Much is made by Kremlin propaganda of the horrific toll taken by the war, which is estimated to have killed nearly 27 million Soviet citizens. Among the latter, Belarus lost a quarter of its population, Ukraine over 16%, and Russia almost 13%, although the numbers are often attributed to “Russian” dead. Regardless, millions of those who perished did so unnecessarily as victims of Stalin’s utter ruthlessness, his military incompetence, and his callous disregard for how many lives it cost to achieve his objectives.

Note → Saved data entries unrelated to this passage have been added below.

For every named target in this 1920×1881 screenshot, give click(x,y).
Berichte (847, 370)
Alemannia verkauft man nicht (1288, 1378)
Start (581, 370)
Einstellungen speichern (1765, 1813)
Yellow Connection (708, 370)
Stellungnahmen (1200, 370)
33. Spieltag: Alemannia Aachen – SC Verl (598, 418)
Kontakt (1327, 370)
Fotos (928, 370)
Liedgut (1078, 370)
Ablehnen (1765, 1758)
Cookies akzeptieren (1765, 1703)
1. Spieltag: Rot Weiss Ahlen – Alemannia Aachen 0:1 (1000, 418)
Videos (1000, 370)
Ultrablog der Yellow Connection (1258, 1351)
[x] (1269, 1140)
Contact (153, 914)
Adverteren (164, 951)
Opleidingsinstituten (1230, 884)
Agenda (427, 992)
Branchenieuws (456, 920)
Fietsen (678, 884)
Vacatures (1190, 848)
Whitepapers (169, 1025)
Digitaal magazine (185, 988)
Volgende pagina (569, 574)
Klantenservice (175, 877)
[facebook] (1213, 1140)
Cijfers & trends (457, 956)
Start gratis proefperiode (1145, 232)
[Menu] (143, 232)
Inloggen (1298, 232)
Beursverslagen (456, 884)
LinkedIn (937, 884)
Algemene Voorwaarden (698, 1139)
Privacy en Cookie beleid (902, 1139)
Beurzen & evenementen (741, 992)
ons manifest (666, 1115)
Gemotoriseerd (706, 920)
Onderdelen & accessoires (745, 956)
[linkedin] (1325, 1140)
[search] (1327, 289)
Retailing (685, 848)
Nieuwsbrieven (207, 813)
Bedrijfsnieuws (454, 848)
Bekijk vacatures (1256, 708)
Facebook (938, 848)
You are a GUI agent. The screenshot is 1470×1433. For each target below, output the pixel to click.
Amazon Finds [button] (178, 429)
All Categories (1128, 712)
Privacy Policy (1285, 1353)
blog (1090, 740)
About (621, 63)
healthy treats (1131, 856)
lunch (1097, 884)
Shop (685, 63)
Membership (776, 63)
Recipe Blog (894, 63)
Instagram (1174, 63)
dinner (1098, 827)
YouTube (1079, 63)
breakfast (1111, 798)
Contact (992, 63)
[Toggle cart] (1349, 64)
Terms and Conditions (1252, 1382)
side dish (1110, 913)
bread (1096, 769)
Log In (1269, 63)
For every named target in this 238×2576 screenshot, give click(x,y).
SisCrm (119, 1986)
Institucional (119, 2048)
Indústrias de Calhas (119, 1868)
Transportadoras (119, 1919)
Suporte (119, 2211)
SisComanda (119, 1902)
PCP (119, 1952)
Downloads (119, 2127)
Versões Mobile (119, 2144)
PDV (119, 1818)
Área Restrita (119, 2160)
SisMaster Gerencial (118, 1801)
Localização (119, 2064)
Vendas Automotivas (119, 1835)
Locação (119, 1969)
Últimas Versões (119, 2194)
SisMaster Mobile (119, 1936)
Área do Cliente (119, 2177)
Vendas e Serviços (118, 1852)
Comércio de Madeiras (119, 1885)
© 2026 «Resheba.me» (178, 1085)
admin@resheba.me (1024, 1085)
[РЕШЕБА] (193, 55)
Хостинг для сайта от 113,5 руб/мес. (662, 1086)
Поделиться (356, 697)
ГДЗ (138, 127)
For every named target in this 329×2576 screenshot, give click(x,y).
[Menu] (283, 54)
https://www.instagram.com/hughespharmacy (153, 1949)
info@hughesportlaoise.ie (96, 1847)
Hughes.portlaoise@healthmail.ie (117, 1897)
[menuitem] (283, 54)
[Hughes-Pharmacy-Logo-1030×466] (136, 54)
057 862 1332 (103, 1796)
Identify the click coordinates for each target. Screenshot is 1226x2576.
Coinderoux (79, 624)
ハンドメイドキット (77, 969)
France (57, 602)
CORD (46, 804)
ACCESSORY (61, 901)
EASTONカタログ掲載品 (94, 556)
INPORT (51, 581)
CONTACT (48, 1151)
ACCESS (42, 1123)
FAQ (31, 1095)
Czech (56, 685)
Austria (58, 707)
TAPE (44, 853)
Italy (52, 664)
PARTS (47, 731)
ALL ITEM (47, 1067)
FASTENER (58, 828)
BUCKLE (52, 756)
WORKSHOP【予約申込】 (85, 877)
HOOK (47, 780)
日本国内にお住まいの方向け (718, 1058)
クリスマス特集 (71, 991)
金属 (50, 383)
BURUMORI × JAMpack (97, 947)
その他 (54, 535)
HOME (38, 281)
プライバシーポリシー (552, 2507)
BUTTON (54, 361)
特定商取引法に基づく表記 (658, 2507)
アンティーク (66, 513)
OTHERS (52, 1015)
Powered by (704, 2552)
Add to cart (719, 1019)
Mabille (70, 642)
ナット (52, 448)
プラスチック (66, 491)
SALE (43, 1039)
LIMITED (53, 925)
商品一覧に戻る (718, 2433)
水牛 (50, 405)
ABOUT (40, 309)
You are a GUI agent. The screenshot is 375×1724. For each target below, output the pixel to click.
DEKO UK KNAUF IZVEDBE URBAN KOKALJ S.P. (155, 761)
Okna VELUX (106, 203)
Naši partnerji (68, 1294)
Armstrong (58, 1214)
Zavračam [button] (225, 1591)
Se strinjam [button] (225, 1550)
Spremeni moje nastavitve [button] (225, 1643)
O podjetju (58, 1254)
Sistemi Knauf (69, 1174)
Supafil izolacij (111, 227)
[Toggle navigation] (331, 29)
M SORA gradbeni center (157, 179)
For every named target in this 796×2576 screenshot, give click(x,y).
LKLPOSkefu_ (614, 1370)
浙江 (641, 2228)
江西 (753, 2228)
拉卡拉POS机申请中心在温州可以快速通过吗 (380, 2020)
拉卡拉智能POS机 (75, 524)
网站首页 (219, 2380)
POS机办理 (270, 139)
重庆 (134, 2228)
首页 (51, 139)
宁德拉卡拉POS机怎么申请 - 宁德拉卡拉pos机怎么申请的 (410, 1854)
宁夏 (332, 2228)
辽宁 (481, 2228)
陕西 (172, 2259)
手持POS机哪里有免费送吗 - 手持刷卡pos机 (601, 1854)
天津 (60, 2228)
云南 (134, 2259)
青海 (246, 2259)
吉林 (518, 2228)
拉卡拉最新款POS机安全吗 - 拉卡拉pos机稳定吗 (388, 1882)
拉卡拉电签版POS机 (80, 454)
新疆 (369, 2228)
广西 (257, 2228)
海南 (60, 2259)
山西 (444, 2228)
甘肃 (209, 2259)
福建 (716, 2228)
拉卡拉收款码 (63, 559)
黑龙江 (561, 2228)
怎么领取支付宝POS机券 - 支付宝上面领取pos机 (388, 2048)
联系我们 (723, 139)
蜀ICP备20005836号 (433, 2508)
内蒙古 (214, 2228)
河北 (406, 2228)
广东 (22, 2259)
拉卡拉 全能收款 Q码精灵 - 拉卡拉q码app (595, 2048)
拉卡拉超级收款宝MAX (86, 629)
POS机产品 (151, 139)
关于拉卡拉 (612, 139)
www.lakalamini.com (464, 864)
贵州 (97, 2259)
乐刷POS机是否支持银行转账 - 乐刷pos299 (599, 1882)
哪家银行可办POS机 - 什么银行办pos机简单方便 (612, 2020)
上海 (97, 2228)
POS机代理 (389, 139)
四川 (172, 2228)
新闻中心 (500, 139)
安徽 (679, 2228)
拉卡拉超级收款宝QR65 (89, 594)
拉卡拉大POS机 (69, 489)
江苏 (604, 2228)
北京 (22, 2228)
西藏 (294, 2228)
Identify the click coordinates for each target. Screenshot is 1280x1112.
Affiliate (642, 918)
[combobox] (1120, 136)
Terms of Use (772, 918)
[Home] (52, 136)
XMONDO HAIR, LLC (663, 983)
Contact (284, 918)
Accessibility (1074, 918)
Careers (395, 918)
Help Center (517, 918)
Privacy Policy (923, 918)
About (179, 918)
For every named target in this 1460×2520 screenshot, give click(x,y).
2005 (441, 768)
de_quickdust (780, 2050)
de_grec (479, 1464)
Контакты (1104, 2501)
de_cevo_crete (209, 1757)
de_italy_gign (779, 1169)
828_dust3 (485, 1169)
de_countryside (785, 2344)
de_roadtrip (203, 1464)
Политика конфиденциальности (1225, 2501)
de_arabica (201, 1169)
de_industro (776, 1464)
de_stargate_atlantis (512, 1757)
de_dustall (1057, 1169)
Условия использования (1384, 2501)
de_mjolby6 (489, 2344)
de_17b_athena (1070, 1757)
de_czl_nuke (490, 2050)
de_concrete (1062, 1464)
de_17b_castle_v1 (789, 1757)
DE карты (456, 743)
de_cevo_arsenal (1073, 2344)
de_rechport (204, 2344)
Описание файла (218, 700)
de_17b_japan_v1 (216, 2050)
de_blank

Many of those thrown into combat in the Red Army had only minimal training and were poorly equipped. Not only that, they were ordered to never give an inch, and shot by commissars if they attempted to retreat – essentially sacrificed instead of being allowed to regroup for a counter-attack. Some of those dispatched to the front were in “punitive battalions” comprised of common criminals and political prisoners treated as cannon-fodder for the Germans to expend their ammunition on. Others, were males between the ages of 15 and 60 conscripted and sent into battle, sometimes without weapons (they were told to get them from dead Germans), because they were from lands “liberated” during the Soviet counteroffensive. Soviet strategy had been to allow the Germans to occupy Ukraine and Belarus, which were subjected to a scorched earth policy, so as to over-extend German armed forces. The abandoned civilian population along with solders hiding in their midst were subsequently regarded as traitors because they had escaped capture or death to live under brutal Nazi occupation.

Then there was the Soviet advance towards Germany, which paused outside Warsaw as the Germans liquidated the Warsaw ghetto. Months later, the Red Army went on a sanctioned mass rape and looting of Germany in a barbaric act of revenge. While atrocities were committed by all sides during the war, including the Western Allies, Soviet crimes, especially in Berlin, were on an unprecedented scale and remain a black mark on the “victory” over fascism.

It is also rarely mentioned that after the war the Soviets summarily deported hundreds of thousands to Siberia merely because that they been taken to Germany to work as forced labourers. Still others had surrendered and managed to survive German imprisonment, where it is estimated that two million Red Army POWs were starved, beaten, or worked to death.

All of this is worth remembering as President Putin boasts about Russia’s liberation of Europe from fascism, and proclaims that his government is continuing the fight against the alleged “fascist” junta in Kyiv.

Jars Balan is a researcher with the Canadian Institute of Ukrainian Studies at the University of Alberta.
A modified version of this article appeared in the Winnipeg Free Press on May 11, 2015.